TO DO ▸ Repeat the listing below in full, keeping every character as it is.

___ GIVEN ENTRIES ___

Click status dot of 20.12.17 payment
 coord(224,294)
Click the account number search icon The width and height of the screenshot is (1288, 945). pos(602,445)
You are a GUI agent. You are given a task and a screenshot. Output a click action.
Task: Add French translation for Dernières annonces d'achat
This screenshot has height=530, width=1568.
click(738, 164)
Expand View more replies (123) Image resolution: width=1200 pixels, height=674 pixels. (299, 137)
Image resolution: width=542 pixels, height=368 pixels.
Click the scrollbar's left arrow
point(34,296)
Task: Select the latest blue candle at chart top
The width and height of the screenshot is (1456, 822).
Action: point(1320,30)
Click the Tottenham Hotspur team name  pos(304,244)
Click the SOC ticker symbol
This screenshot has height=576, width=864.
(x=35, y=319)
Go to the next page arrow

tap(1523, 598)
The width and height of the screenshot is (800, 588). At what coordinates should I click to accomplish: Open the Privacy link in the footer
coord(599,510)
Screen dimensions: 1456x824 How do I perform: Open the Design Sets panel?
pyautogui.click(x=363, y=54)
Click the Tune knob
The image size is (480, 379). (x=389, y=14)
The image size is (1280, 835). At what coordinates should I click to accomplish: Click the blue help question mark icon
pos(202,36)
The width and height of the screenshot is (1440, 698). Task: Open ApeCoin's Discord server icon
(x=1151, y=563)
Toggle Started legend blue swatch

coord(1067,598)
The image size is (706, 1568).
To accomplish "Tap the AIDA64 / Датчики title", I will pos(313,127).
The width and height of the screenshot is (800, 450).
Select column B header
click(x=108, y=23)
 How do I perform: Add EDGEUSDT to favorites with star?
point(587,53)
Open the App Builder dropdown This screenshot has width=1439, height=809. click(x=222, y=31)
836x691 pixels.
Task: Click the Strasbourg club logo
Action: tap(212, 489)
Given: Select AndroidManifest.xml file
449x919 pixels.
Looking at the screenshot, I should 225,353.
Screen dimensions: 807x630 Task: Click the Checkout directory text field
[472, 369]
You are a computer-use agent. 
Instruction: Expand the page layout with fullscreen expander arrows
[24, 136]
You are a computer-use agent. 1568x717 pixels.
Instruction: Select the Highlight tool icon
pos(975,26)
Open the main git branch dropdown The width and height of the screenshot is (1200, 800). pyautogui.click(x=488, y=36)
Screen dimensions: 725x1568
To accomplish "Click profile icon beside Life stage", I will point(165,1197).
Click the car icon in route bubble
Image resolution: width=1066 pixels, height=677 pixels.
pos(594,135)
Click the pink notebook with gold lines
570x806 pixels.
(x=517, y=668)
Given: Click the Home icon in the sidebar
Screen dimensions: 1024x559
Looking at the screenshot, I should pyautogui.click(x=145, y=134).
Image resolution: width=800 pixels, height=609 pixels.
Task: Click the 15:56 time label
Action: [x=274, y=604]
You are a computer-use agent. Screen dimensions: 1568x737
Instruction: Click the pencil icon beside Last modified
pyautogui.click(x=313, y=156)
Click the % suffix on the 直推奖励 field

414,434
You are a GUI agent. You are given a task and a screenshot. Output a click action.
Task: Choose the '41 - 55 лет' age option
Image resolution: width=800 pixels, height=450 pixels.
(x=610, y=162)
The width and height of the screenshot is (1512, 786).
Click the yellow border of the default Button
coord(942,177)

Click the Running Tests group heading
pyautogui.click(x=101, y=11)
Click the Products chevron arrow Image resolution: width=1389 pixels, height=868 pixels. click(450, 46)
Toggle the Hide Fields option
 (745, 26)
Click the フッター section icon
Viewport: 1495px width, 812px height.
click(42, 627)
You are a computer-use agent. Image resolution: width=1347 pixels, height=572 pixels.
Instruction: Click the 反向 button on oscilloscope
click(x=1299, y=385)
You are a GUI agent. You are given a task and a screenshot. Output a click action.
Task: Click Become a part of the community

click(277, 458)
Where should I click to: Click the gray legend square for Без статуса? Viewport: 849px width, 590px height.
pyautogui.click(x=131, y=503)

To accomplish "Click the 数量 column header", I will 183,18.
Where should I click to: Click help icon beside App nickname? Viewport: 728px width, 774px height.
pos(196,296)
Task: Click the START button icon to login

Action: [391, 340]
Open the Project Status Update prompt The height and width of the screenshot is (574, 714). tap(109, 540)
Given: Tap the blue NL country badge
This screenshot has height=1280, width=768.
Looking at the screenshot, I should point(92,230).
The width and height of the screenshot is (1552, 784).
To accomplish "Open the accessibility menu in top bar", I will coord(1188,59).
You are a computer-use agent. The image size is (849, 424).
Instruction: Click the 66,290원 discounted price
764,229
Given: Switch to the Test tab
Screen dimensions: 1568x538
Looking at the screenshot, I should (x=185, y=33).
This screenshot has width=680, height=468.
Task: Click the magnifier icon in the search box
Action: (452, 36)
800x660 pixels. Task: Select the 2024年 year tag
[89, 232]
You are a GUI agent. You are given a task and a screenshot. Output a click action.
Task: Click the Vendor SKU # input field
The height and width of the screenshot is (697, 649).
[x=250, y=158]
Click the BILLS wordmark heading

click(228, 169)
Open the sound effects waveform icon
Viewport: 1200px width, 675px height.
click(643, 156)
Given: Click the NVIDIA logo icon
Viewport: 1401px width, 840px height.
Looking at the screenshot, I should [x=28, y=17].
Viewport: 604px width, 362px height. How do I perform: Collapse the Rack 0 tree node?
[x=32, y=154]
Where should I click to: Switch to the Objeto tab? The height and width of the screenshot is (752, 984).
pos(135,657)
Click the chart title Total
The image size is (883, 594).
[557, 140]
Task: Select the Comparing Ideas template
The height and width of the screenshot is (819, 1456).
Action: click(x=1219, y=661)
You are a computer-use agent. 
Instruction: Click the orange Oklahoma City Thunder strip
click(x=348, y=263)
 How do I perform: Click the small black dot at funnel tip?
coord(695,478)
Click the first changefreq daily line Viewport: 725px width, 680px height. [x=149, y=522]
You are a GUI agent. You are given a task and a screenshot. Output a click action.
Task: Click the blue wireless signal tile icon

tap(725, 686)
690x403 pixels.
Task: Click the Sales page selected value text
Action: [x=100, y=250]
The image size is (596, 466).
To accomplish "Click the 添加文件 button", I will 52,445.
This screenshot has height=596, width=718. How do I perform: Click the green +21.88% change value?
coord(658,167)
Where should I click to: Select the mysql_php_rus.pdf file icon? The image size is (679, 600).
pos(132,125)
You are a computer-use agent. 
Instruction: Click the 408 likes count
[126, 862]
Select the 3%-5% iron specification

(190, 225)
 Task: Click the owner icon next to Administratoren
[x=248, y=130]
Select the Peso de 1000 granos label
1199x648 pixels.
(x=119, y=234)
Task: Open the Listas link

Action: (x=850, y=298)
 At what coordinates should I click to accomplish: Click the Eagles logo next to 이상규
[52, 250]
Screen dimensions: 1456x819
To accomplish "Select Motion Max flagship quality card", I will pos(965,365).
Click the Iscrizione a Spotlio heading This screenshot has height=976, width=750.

___

THE COMPLETED TASK ▸
Click status dot of 20.12.17 payment
 coord(224,294)
Click the account number search icon The width and height of the screenshot is (1288, 945). pos(602,445)
You are a GUI agent. You are given a task and a screenshot. Output a click action.
Task: Add French translation for Dernières annonces d'achat
This screenshot has height=530, width=1568.
click(738, 164)
Expand View more replies (123) Image resolution: width=1200 pixels, height=674 pixels. (299, 137)
Image resolution: width=542 pixels, height=368 pixels.
Click the scrollbar's left arrow
point(34,296)
Task: Select the latest blue candle at chart top
The width and height of the screenshot is (1456, 822).
Action: point(1320,30)
Click the Tottenham Hotspur team name  pos(304,244)
Click the SOC ticker symbol
This screenshot has height=576, width=864.
(x=35, y=319)
Go to the next page arrow

tap(1523, 598)
The width and height of the screenshot is (800, 588). At what coordinates should I click to accomplish: Open the Privacy link in the footer
coord(599,510)
Screen dimensions: 1456x824 How do I perform: Open the Design Sets panel?
pyautogui.click(x=363, y=54)
Click the Tune knob
The image size is (480, 379). (x=389, y=14)
The image size is (1280, 835). At what coordinates should I click to accomplish: Click the blue help question mark icon
pos(202,36)
The width and height of the screenshot is (1440, 698). Task: Open ApeCoin's Discord server icon
(x=1151, y=563)
Toggle Started legend blue swatch

coord(1067,598)
The image size is (706, 1568).
To accomplish "Tap the AIDA64 / Датчики title", I will pos(313,127).
The width and height of the screenshot is (800, 450).
Select column B header
click(x=108, y=23)
 How do I perform: Add EDGEUSDT to favorites with star?
point(587,53)
Open the App Builder dropdown This screenshot has width=1439, height=809. click(x=222, y=31)
836x691 pixels.
Task: Click the Strasbourg club logo
Action: tap(212, 489)
Given: Select AndroidManifest.xml file
449x919 pixels.
Looking at the screenshot, I should 225,353.
Screen dimensions: 807x630 Task: Click the Checkout directory text field
[472, 369]
You are a computer-use agent. 
Instruction: Expand the page layout with fullscreen expander arrows
[24, 136]
You are a computer-use agent. 1568x717 pixels.
Instruction: Select the Highlight tool icon
pos(975,26)
Open the main git branch dropdown The width and height of the screenshot is (1200, 800). pyautogui.click(x=488, y=36)
Screen dimensions: 725x1568
To accomplish "Click profile icon beside Life stage", I will point(165,1197).
Click the car icon in route bubble
Image resolution: width=1066 pixels, height=677 pixels.
pos(594,135)
Click the pink notebook with gold lines
570x806 pixels.
(x=517, y=668)
Given: Click the Home icon in the sidebar
Screen dimensions: 1024x559
Looking at the screenshot, I should pyautogui.click(x=145, y=134).
Image resolution: width=800 pixels, height=609 pixels.
Task: Click the 15:56 time label
Action: [x=274, y=604]
You are a computer-use agent. Screen dimensions: 1568x737
Instruction: Click the pencil icon beside Last modified
pyautogui.click(x=313, y=156)
Click the % suffix on the 直推奖励 field

414,434
You are a GUI agent. You are given a task and a screenshot. Output a click action.
Task: Choose the '41 - 55 лет' age option
Image resolution: width=800 pixels, height=450 pixels.
(x=610, y=162)
The width and height of the screenshot is (1512, 786).
Click the yellow border of the default Button
coord(942,177)

Click the Running Tests group heading
pyautogui.click(x=101, y=11)
Click the Products chevron arrow Image resolution: width=1389 pixels, height=868 pixels. click(450, 46)
Toggle the Hide Fields option
 (745, 26)
Click the フッター section icon
Viewport: 1495px width, 812px height.
click(42, 627)
You are a computer-use agent. Image resolution: width=1347 pixels, height=572 pixels.
Instruction: Click the 反向 button on oscilloscope
click(x=1299, y=385)
You are a GUI agent. You are given a task and a screenshot. Output a click action.
Task: Click Become a part of the community

click(277, 458)
Where should I click to: Click the gray legend square for Без статуса? Viewport: 849px width, 590px height.
pyautogui.click(x=131, y=503)

To accomplish "Click the 数量 column header", I will 183,18.
Where should I click to: Click help icon beside App nickname? Viewport: 728px width, 774px height.
pos(196,296)
Task: Click the START button icon to login

Action: [391, 340]
Open the Project Status Update prompt The height and width of the screenshot is (574, 714). tap(109, 540)
Given: Tap the blue NL country badge
This screenshot has height=1280, width=768.
Looking at the screenshot, I should point(92,230).
The width and height of the screenshot is (1552, 784).
To accomplish "Open the accessibility menu in top bar", I will coord(1188,59).
You are a computer-use agent. The image size is (849, 424).
Instruction: Click the 66,290원 discounted price
764,229
Given: Switch to the Test tab
Screen dimensions: 1568x538
Looking at the screenshot, I should (x=185, y=33).
This screenshot has width=680, height=468.
Task: Click the magnifier icon in the search box
Action: (452, 36)
800x660 pixels. Task: Select the 2024年 year tag
[89, 232]
You are a GUI agent. You are given a task and a screenshot. Output a click action.
Task: Click the Vendor SKU # input field
The height and width of the screenshot is (697, 649).
[x=250, y=158]
Click the BILLS wordmark heading

click(228, 169)
Open the sound effects waveform icon
Viewport: 1200px width, 675px height.
click(643, 156)
Given: Click the NVIDIA logo icon
Viewport: 1401px width, 840px height.
Looking at the screenshot, I should [x=28, y=17].
Viewport: 604px width, 362px height. How do I perform: Collapse the Rack 0 tree node?
[x=32, y=154]
Where should I click to: Switch to the Objeto tab? The height and width of the screenshot is (752, 984).
pos(135,657)
Click the chart title Total
The image size is (883, 594).
[557, 140]
Task: Select the Comparing Ideas template
The height and width of the screenshot is (819, 1456).
Action: click(x=1219, y=661)
You are a computer-use agent. 
Instruction: Click the orange Oklahoma City Thunder strip
click(x=348, y=263)
 How do I perform: Click the small black dot at funnel tip?
coord(695,478)
Click the first changefreq daily line Viewport: 725px width, 680px height. [x=149, y=522]
You are a GUI agent. You are given a task and a screenshot. Output a click action.
Task: Click the blue wireless signal tile icon

tap(725, 686)
690x403 pixels.
Task: Click the Sales page selected value text
Action: [x=100, y=250]
The image size is (596, 466).
To accomplish "Click the 添加文件 button", I will 52,445.
This screenshot has height=596, width=718. How do I perform: Click the green +21.88% change value?
coord(658,167)
Where should I click to: Select the mysql_php_rus.pdf file icon? The image size is (679, 600).
pos(132,125)
You are a computer-use agent. 
Instruction: Click the 408 likes count
[126, 862]
Select the 3%-5% iron specification

(190, 225)
 Task: Click the owner icon next to Administratoren
[x=248, y=130]
Select the Peso de 1000 granos label
1199x648 pixels.
(x=119, y=234)
Task: Open the Listas link

Action: (x=850, y=298)
 At what coordinates should I click to accomplish: Click the Eagles logo next to 이상규
[52, 250]
Screen dimensions: 1456x819
To accomplish "Select Motion Max flagship quality card", I will pos(965,365).
Click the Iscrizione a Spotlio heading This screenshot has height=976, width=750.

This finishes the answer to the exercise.